◆ **SELECTED EXCERPT**
One post tagged with "Cassandra"

Big Data Types Library

October 10, 2021 · 9 min read

Software Engineer

Big Data Types is a library that can safely convert types between different Big Data systems.

The power of the library

The library implements a few abstract types that can hold any kind of structure, and using type-class derivations, it can convert between multiple types without having any code relating them. In other words, there is no need to implement a transformation between type A to type B, the library will do it for you.

As an example, let's say we have a generic type called Generic. Now we want to convert from type A to type B. If we implement the conversion from A to Generic and the conversion from Generic to B, automatically we can convert from A to B although there is no single line of code mixing A and B.

We can also do the opposite, we can convert from B to A by implementing the conversion from B to Generic and the conversion from Generic to A. Now we can convert between A and B as we wish.

Now comes the good part of this. If we introduce a new type C and we want to have conversions, we would need to convert from A to C, and from B to C and the opposite (4 new implementations). If now we introduce D, we would need to implement the conversion from A to D, from B to D and from C to D and the opposite (6 new implementations). This is not scalable, and it is not maintainable.

◆ **DATA EXTRACT**
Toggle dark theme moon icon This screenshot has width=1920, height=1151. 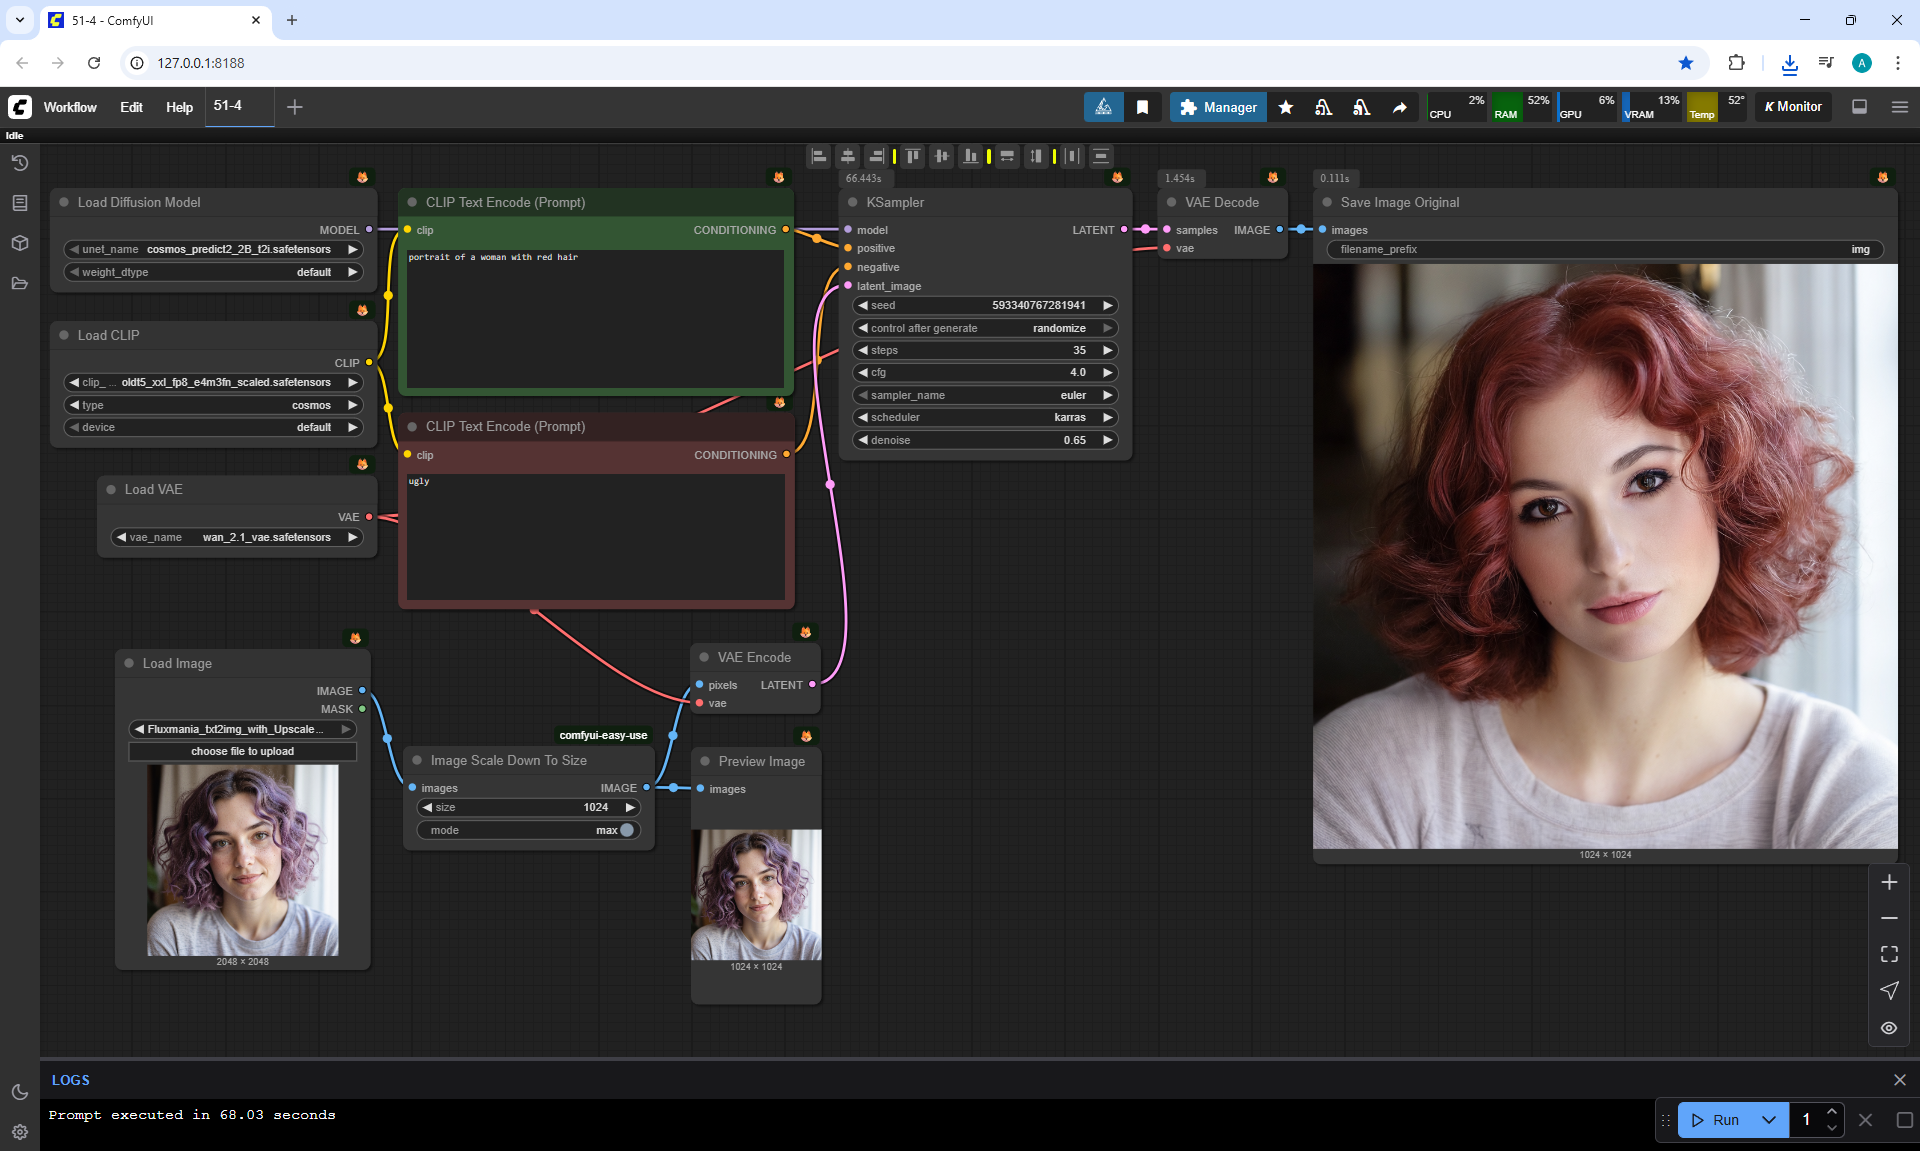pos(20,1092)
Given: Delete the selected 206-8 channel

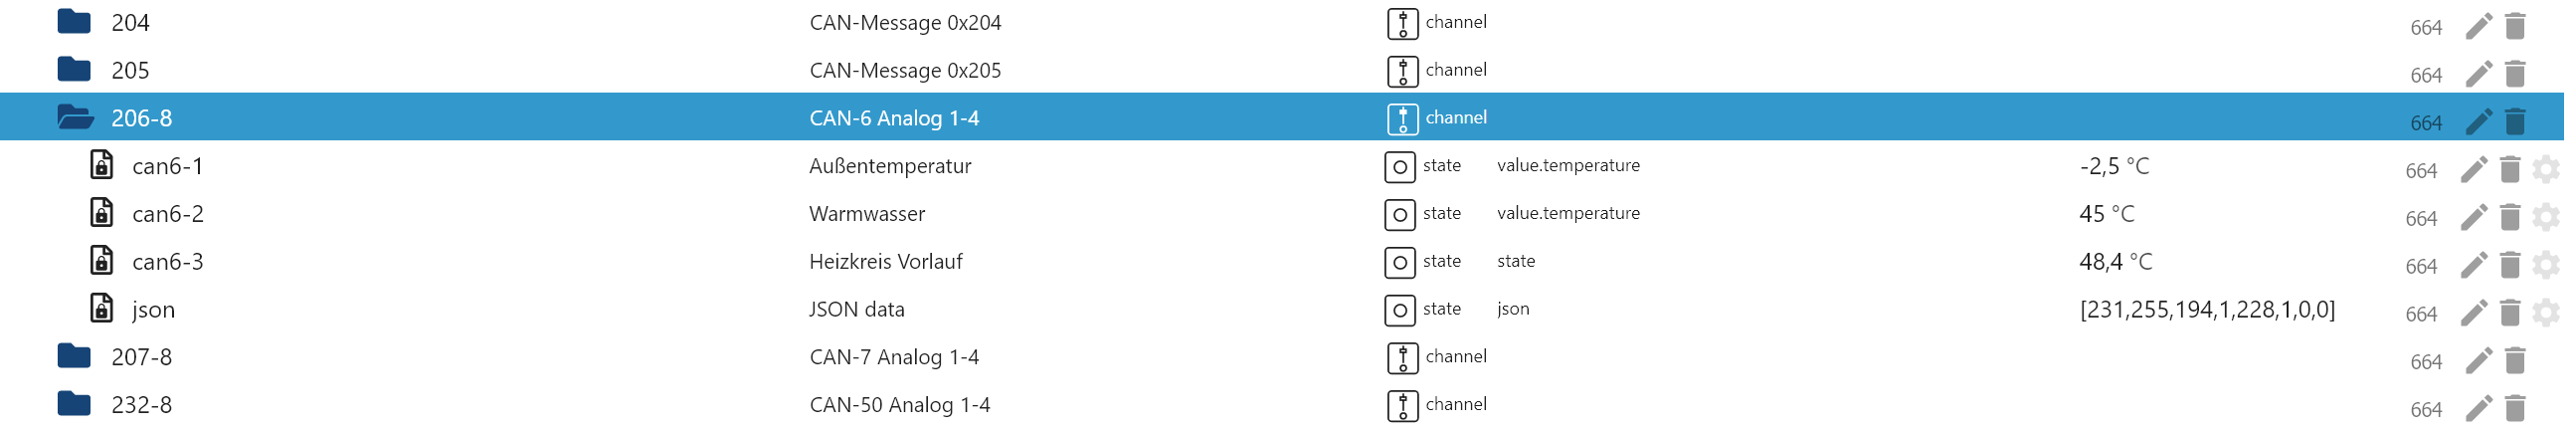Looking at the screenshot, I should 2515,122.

◆ **TASKS AND EXERCISES**
1. According to the post on the Big Data Types library, how many new implementations are needed when type D is introduced?
2. Write the next part of the post on the Big Data Types library, picking up after its last sentence.
The data shown above stands apart from the text.

◆ **ANSWERS BY TASK**
1. Six new implementations.

2.
Having this Generic type means that when we introduce C, we only need to implement the conversion from C to Generic and from Generic to C, without worrying at all about other implementations or types. Moreover, is likely that the conversion will be very similar to others, so we can reuse some of the code.

tip

It is important to know that one of these types is the Scala types themselves. So if we want to convert from Scala types (like case classes) to another type, we only need to implement Generic -> newType

How the library works

Modules

As mentioned, the library has multiple modules, each one of them representing a different system with its own types. Each module implements the conversion from and to Generic.

For now, the modules are core (for Scala types and common code), BigQuery, Cassandra, Circe, and Spark.

To use the library, only the modules that are needed should be imported. For example, if we want to convert from Scala types to BigQuery types, we only need to BigQuery module. (Core module is always included as a dependency) If we want to convert from Spark to BigQuery we need to import both Spark and BigQuery modules.

Generic type

The Generic type is called SqlType and it's implemented as sealed trait that can hold any kind of structure. In Scala 3, this type is implemented as an enum but both represents the same.

Repeated values

Usually, there are two ways of implementing a repeated value like an Array. Some systems use a type like Array or List and others flag a basic type with repeated. The implementation of this SqlType uses the latter, so any basic type can have a mode that can be Required, Nullable, or Repeated. This is closer to the BigQuery implementation.

note

This implementation does not allow for Nullable and Repeated at the same time, but a Repeated type can have 0 elements.

Nested values

The SqlStruct can hold a list of records, including other SqlStruct, meaning that we can have nested structures.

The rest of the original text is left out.